[Opening SUPPLIED MATERIAL section]

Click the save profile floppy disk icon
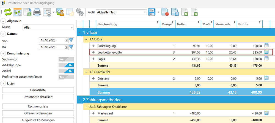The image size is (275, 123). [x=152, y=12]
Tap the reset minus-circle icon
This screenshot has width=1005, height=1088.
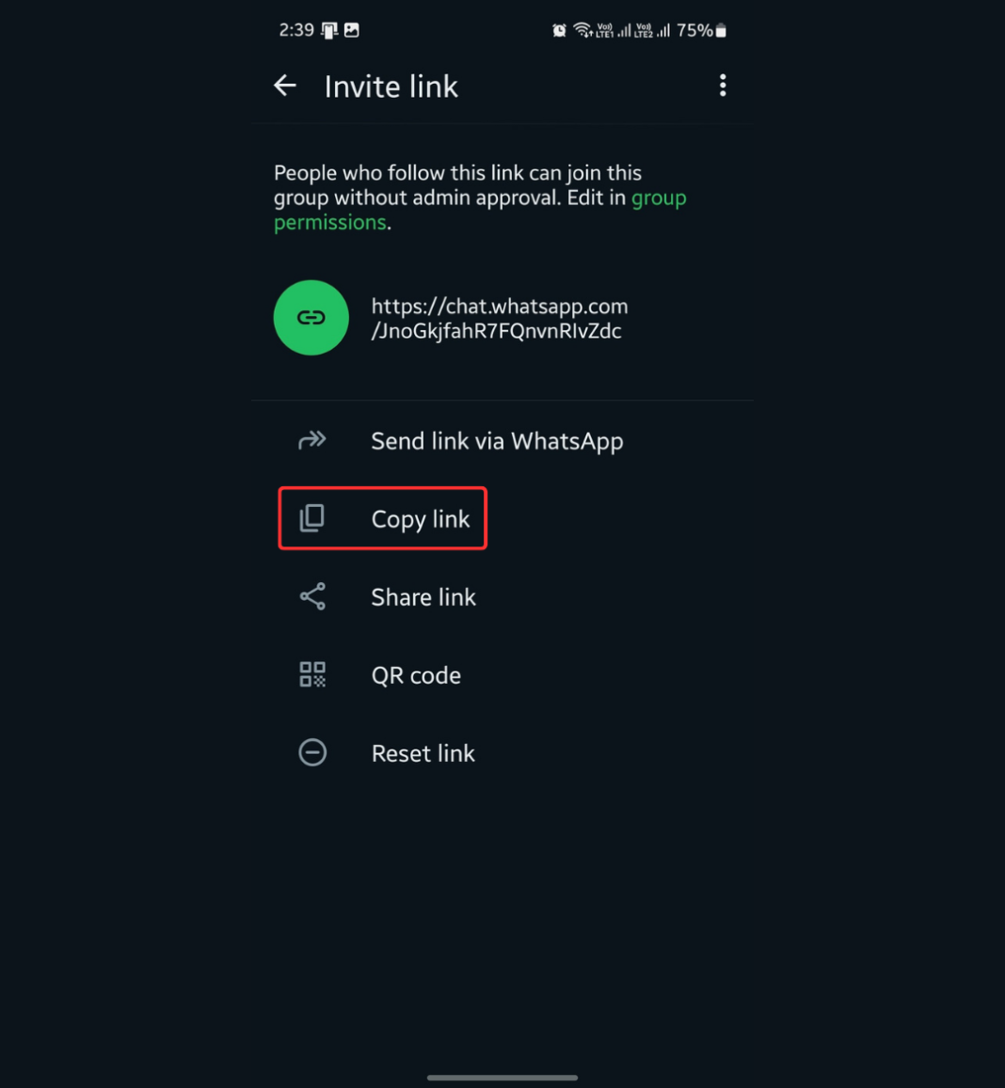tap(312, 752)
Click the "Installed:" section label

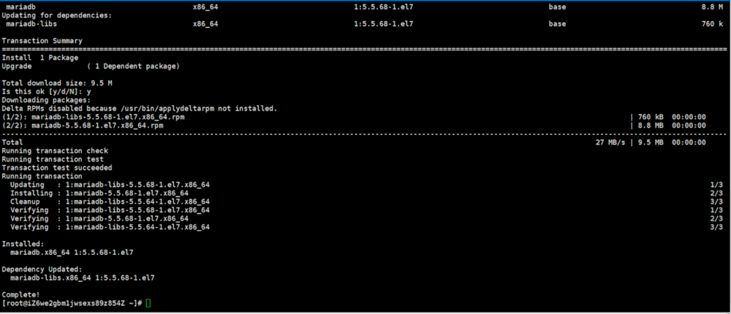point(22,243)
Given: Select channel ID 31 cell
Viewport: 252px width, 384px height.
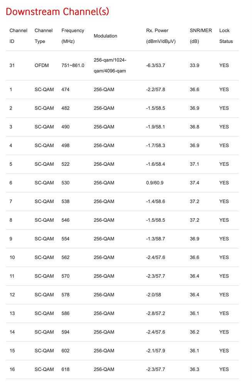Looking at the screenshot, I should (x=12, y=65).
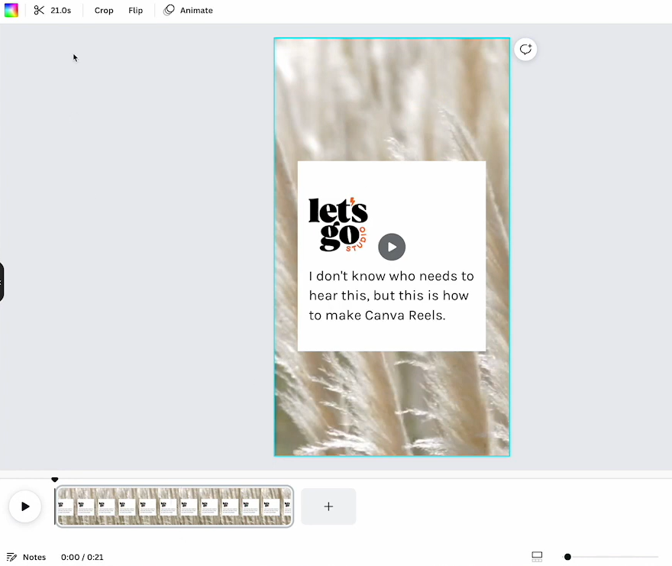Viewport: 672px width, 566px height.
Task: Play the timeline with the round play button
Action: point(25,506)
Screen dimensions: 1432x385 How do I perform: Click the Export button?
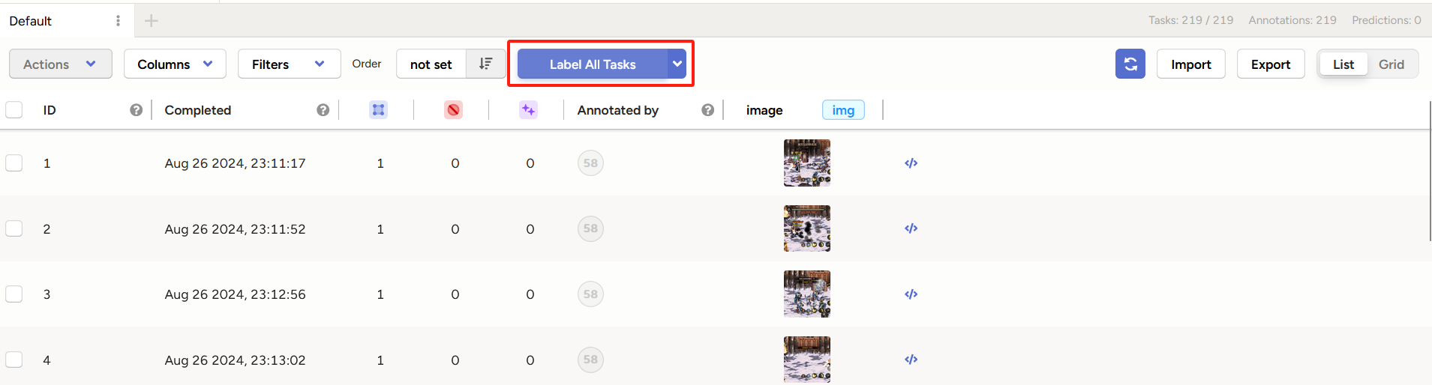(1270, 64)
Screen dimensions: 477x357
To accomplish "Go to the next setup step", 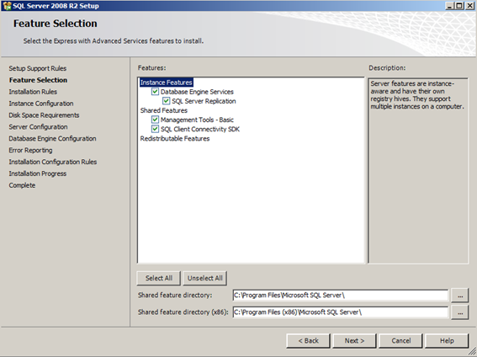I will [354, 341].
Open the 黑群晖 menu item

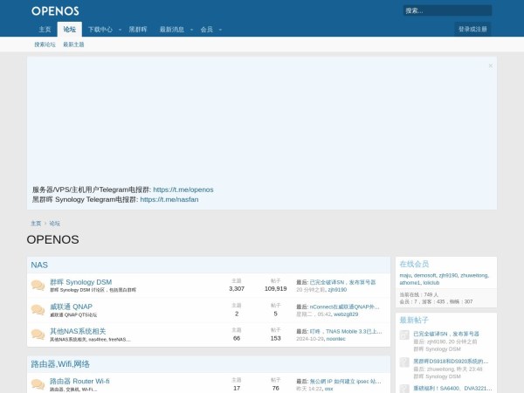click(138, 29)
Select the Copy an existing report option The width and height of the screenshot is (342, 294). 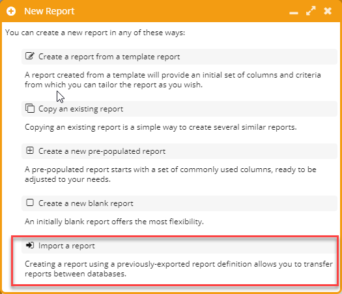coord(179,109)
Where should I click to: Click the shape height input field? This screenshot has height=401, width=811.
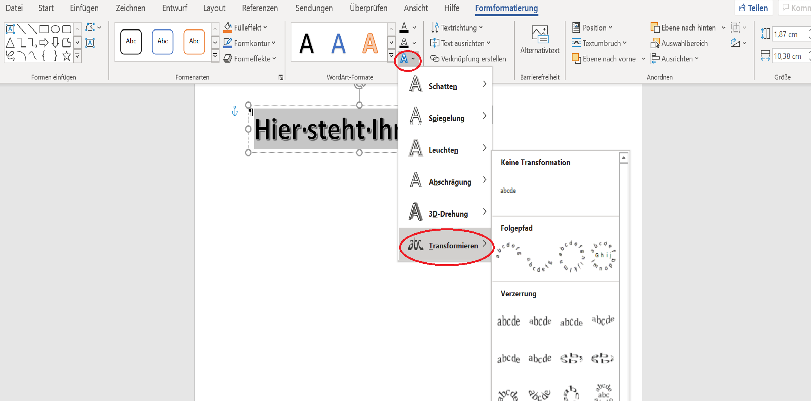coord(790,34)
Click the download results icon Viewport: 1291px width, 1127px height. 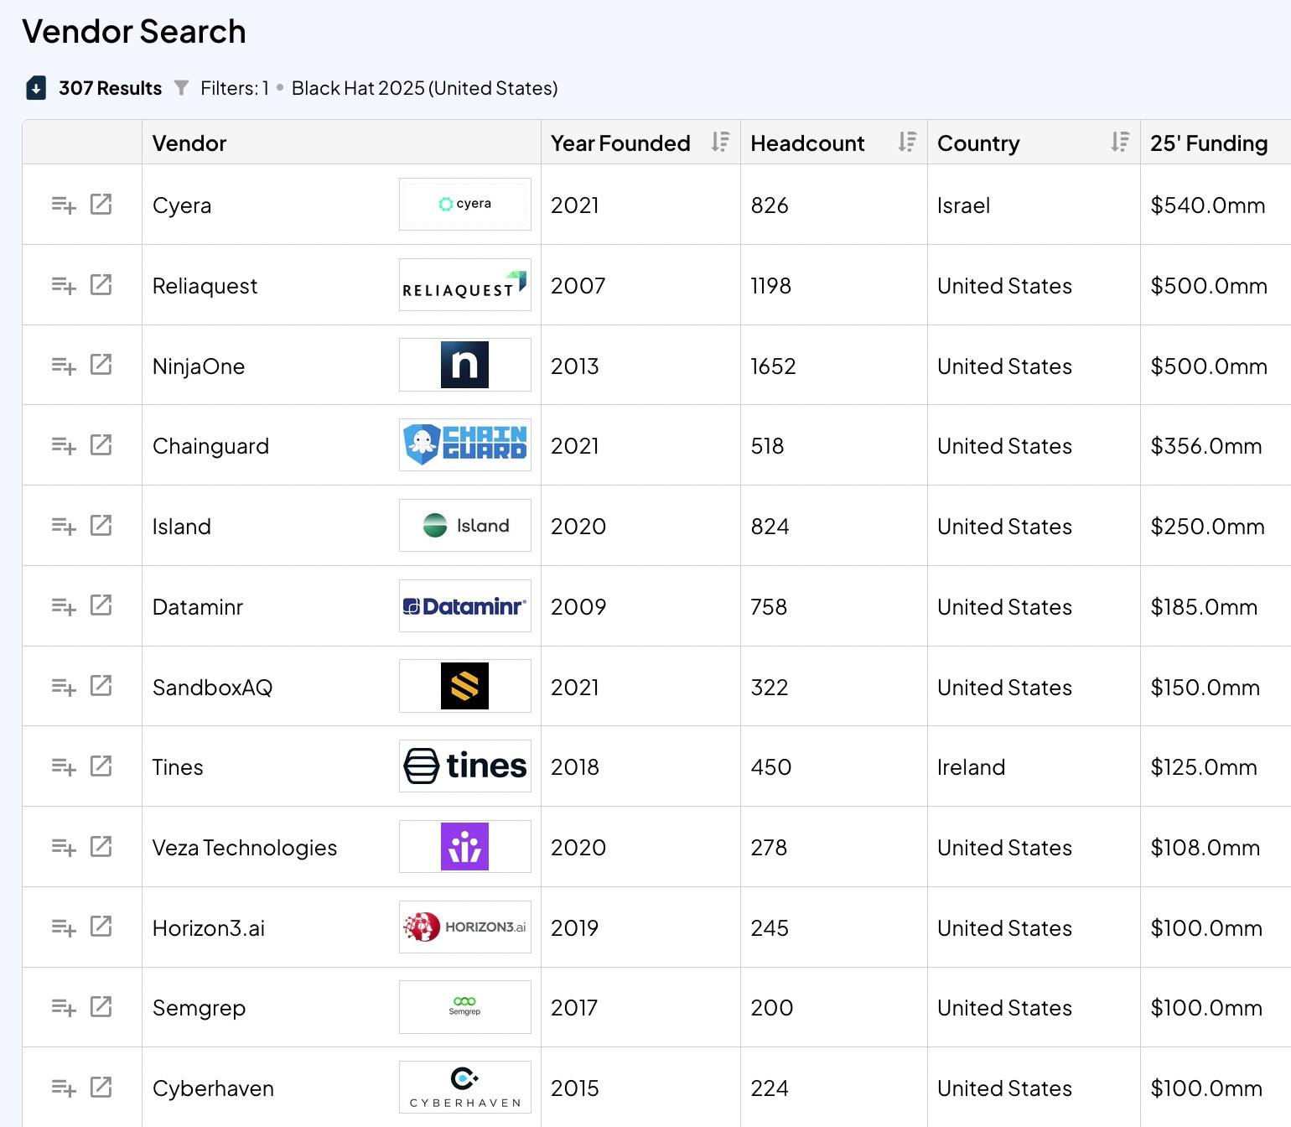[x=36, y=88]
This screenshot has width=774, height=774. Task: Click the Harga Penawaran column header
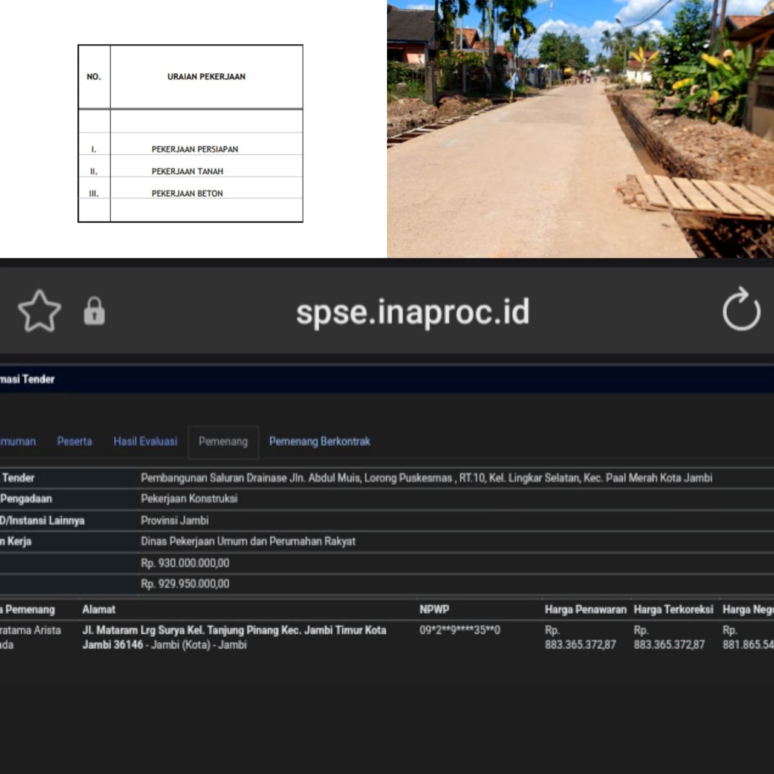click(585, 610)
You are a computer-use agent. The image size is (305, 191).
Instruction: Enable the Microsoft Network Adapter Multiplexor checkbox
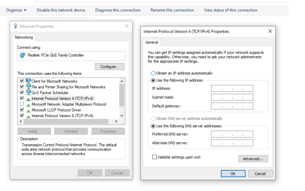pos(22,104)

[Closing SUPPLIED MATERIAL section]

◆ WORK INSTRUCTIONS
What is needed is an exact copy of each line from the top of the data above through the line containing "Given: Select channel ID 31 cell", with no pictures.

◆ SOLUTION BELOW
Click the save profile floppy disk icon
The image size is (275, 123). [x=152, y=12]
Tap the reset minus-circle icon
This screenshot has width=1005, height=1088.
tap(312, 752)
Click the "Installed:" section label

point(22,243)
Given: Select channel ID 31 cell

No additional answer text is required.